That great door was the focus of their early efforts; all the furniture of the Keeper’s house was piled against it and, smeared with pitch and tar, was soon ablaze. The prison door became a sheet of flame, burning so brightly that the clock of the church of the Holy Sepulchre could clearly be seen. Some scaled the walls and threw down blazing torches upon the roof. Holcroft went on to report that “A party of constables, to the amount of a hundred, came to the assistance of the keeper; these the mob made a lane for, and suffered to pass until they were entirely encircled, when they attacked them with great fury, broke their staffs and converted them into brands, which they hurled wherever the fire, which was spreading very fast, had not caught.”
The poet George Crabbe watched the violence and recalled that “They broke the roof, tore away the rafters, and having got ladders they descended. Not Orpheus himself had more courage or better luck; flames all around them, and a body of soldiers expected, they defied and laughed at all opposition.” Crabbe was one of four poets who observed these events, Johnson, Cowper and Blake comprising the others. It has been suggested that all the defiance and laughter of the incendiary mob are represented in one of Blake’s drawings of this year,
When the fire had taken hold of the prison, for example, the prisoners themselves were in peril of being burned alive. Another witness, Frederick Reynolds, recalled that “The wild gestures of the mob without and the shrieks of the prisoners within, expecting instantaneous death from the flames, the thundering descent of huge pieces of building, the deafening clangour of red-hot iron bars striking in terrible concussion on the pavement below, and the loud, triumphant yells and shouts of the demoniac assailants on each new success, formed an awful and terrific scene.” Eventually the gate, charred and still in flames, began to give way; the crowd forced a path through the burning timbers and entered the gaol itself.

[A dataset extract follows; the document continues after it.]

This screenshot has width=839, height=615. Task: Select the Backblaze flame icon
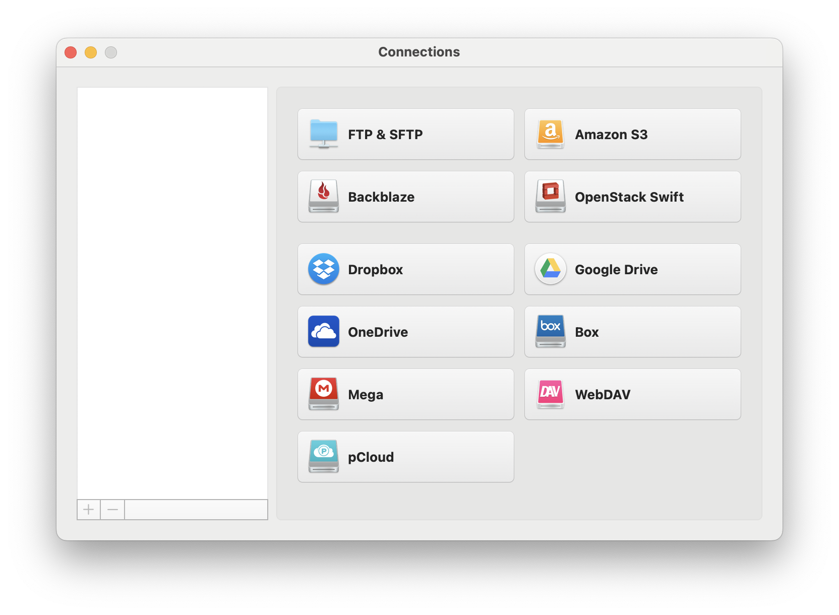click(323, 197)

Holcroft noted that “The activity of the mob was amazing. They dragged out the prisoners by the hair of the head, by arms or legs, or whatever part they could lay hold of. They broke the doors of the different entrances as easily as if they had all their lives been acquainted with the intricacies of the place, to let the confined escape.” They ran down the stone passages, screaming exultantly, their cries mixing with the yells of the inmates seeking release and relief from the burning fragments of wood and the encroaching fire. Bolts and locks and bars were wrenched apart as if the strength of the mob had some unearthly vigour.

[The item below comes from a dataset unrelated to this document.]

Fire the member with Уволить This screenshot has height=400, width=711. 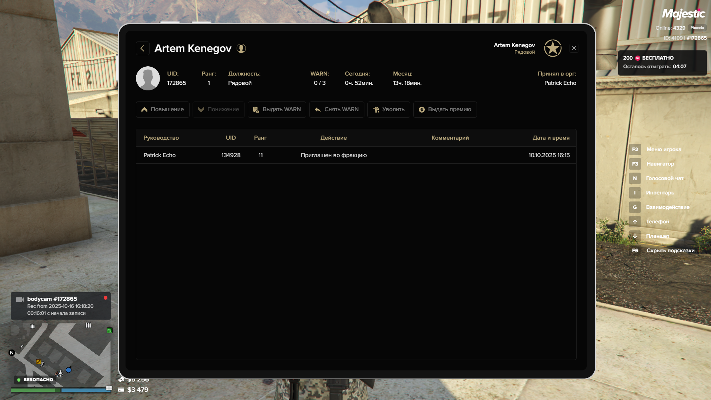point(388,110)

Some were carried out exhausted and bleeding; some came out shuffling in chains and were immediately taken in triumph to a local blacksmith to the shrieks of “A clear way! A clear way!” from the multitude who surrounded with joy those who had been released. More than three hundred prisoners were liberated. Some had escaped from imminent execution, and were like men resurrected; others were hurried away by friends; others, habituated to the prison, wandered in astonishment and bewilderment through the wreckage of Newgate. Other prisons were fired and opened that night, and it was- for that night, at least-as if the whole world of law and punishment had been utterly demolished. In subsequent years the Londoners of the area recalled the unearthly light which seemed to shine from the very stones and streets of the city. The city was momentarily transformed.
It was appropriate, therefore, that the crowd should then make its way from the burning ruins of the prison to the home of the Lord Chief Justice, Lord Mansfield, in Bloomsbury Square. It is one of the aspects of eighteenth-century London that the house of every notable or notorious citizen was well known. The serried spearpoint railings were torn down and hurled within; the windows were broken; the mob entered the house, went through all of its rooms, broke or set fire to its furniture. Mansfield’s paintings and manuscripts were consigned to the fire, together with the contents of his law library; this, in vivid form, was the burning of the Law. A curious episode might be mentioned here, as all the power and oppression of the city are despatched to the flames. From the window of the burning house one demonstrator exhibited to the roaring mob “a child’s doll-a poor toy … as the image of some unholy saint.” On reading this account Dickens immediately assumed that it was a token of that which the late occupants had worshipped but in fact this strangely anonymous, almost barbaric, object can be seen as the deity of the crowd.